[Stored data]
____

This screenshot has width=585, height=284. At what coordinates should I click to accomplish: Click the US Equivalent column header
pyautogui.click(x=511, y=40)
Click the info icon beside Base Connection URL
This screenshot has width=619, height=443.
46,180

____

What the exercise asks
Would you set down every record again, exactly as it appears above?

Your response
This screenshot has width=585, height=284. At what coordinates should I click to accomplish: Click the US Equivalent column header
pyautogui.click(x=511, y=40)
Click the info icon beside Base Connection URL
This screenshot has width=619, height=443.
46,180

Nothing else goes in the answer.